Job — Convert the material, from the line with "Where should I" up to and including its last line, into a Markdown table with the columns Number and Line of material. Skip blank lines and leave the pictures out.

Material to process —

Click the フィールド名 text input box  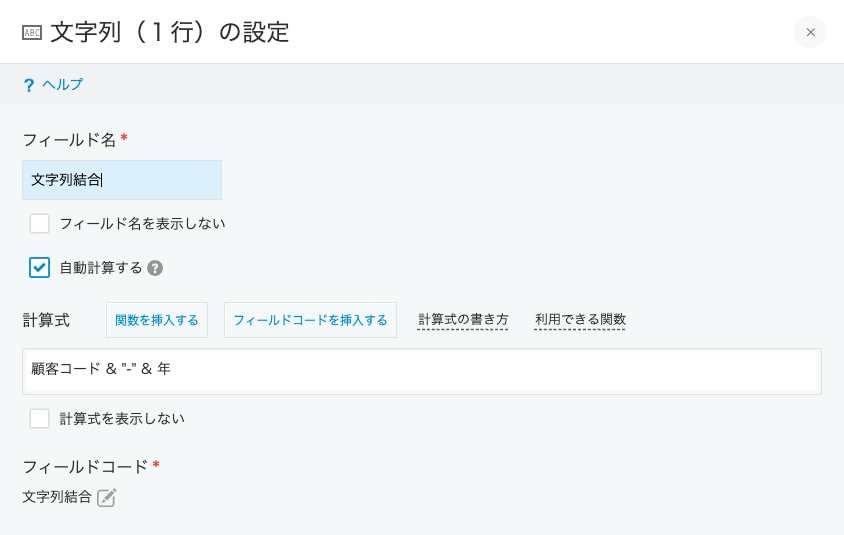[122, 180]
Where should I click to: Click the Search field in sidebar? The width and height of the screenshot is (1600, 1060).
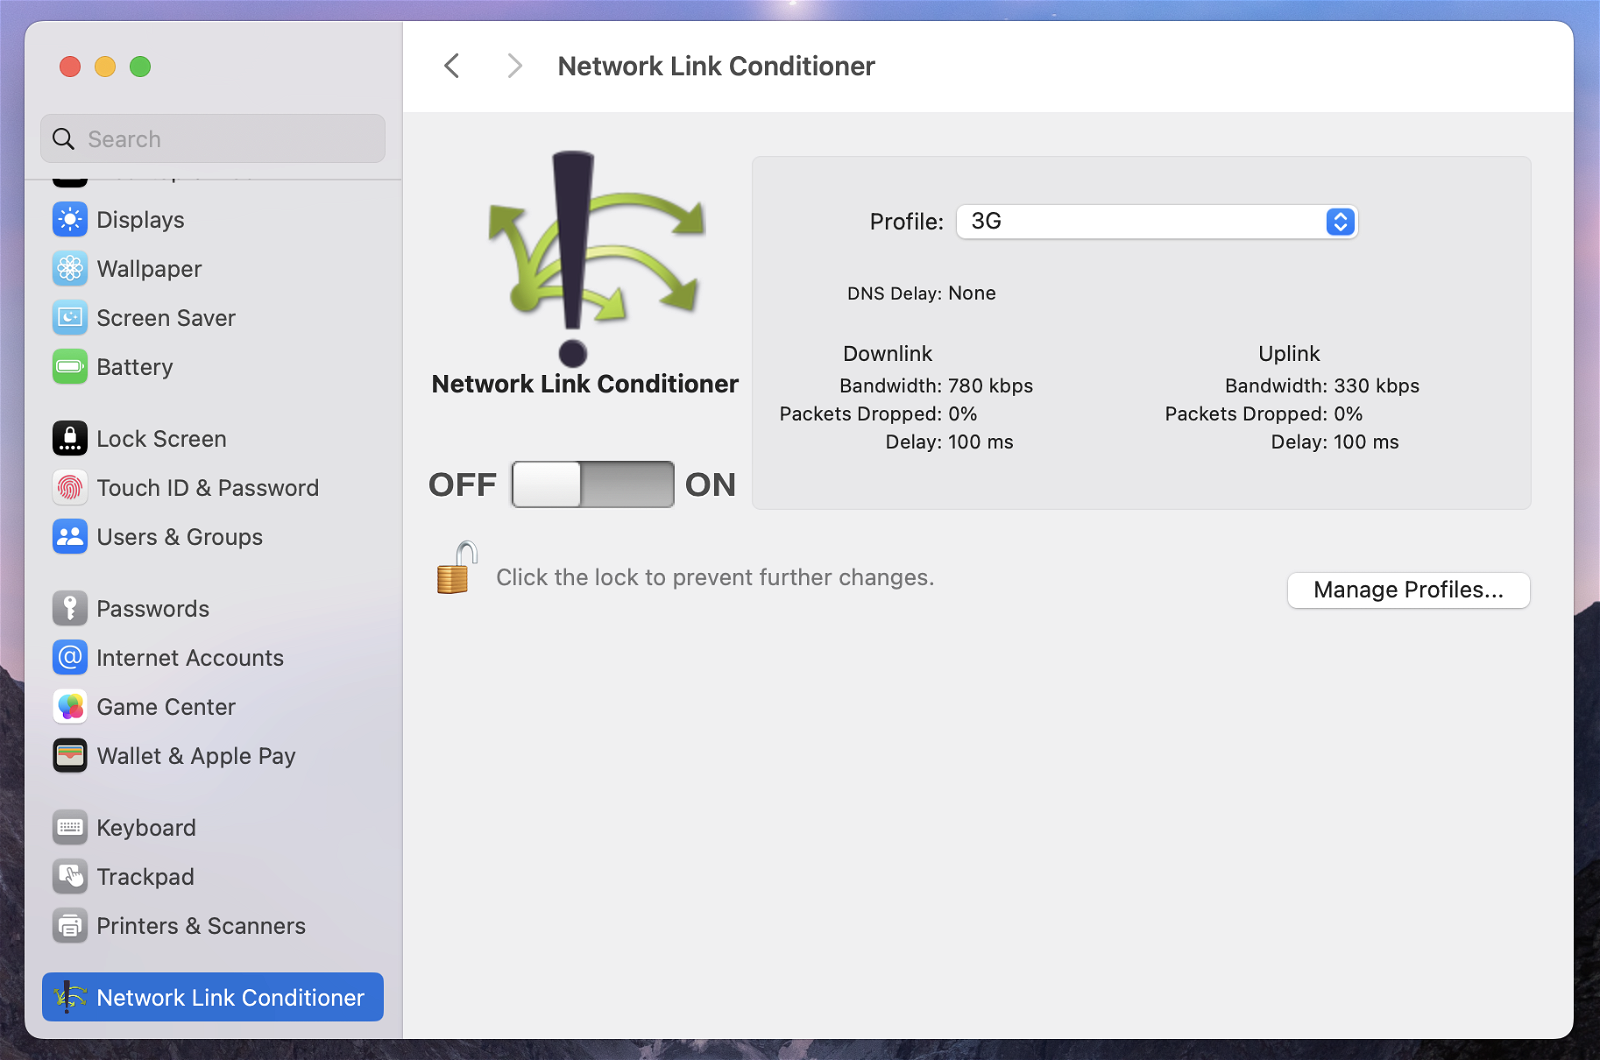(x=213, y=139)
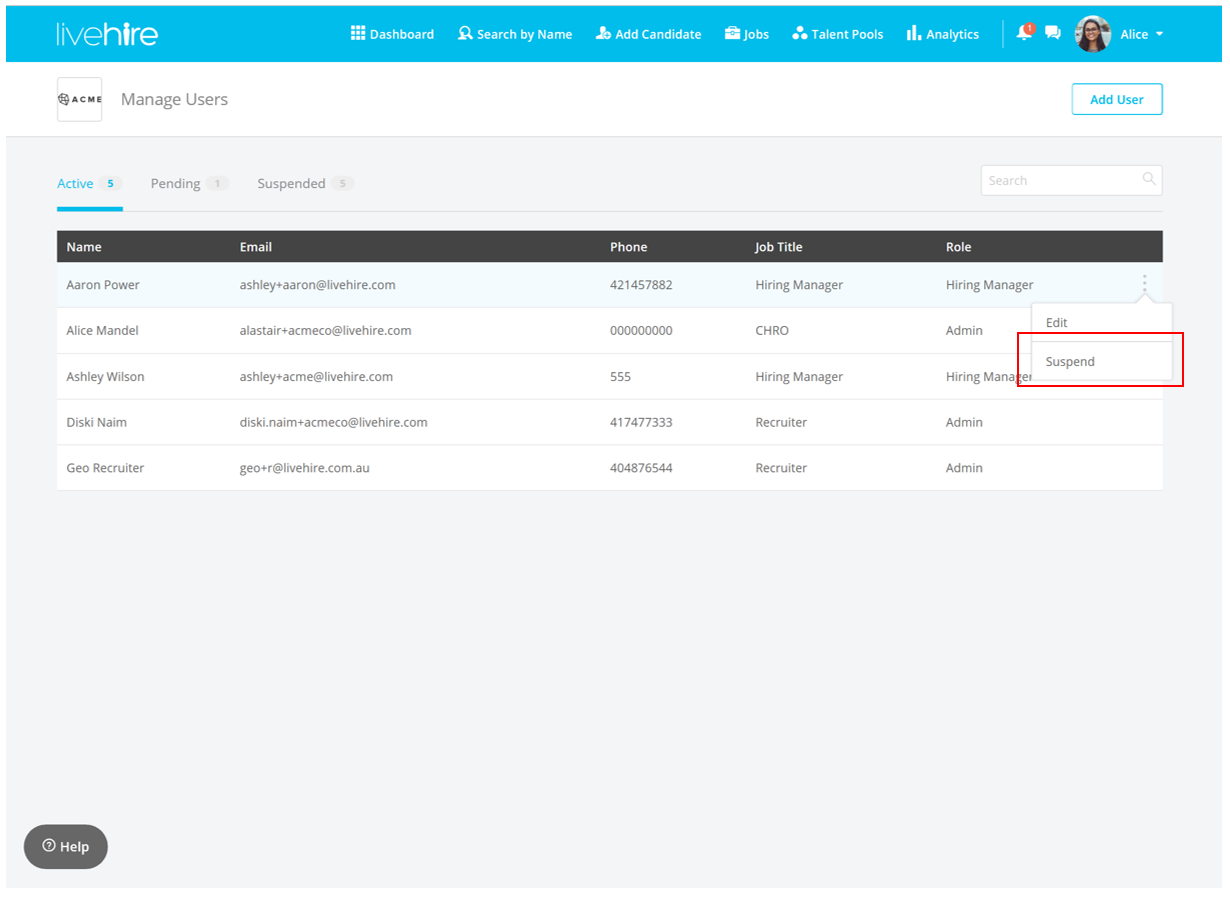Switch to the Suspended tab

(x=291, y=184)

Output of the task —
| Number | Line of material |
|---|---|
| 1 | Where should I click to: Click the Search field in sidebar? The width and height of the screenshot is (1600, 1060). |
| 2 | (x=213, y=139) |
| 3 | Switch to the Suspended tab |
| 4 | (x=291, y=184) |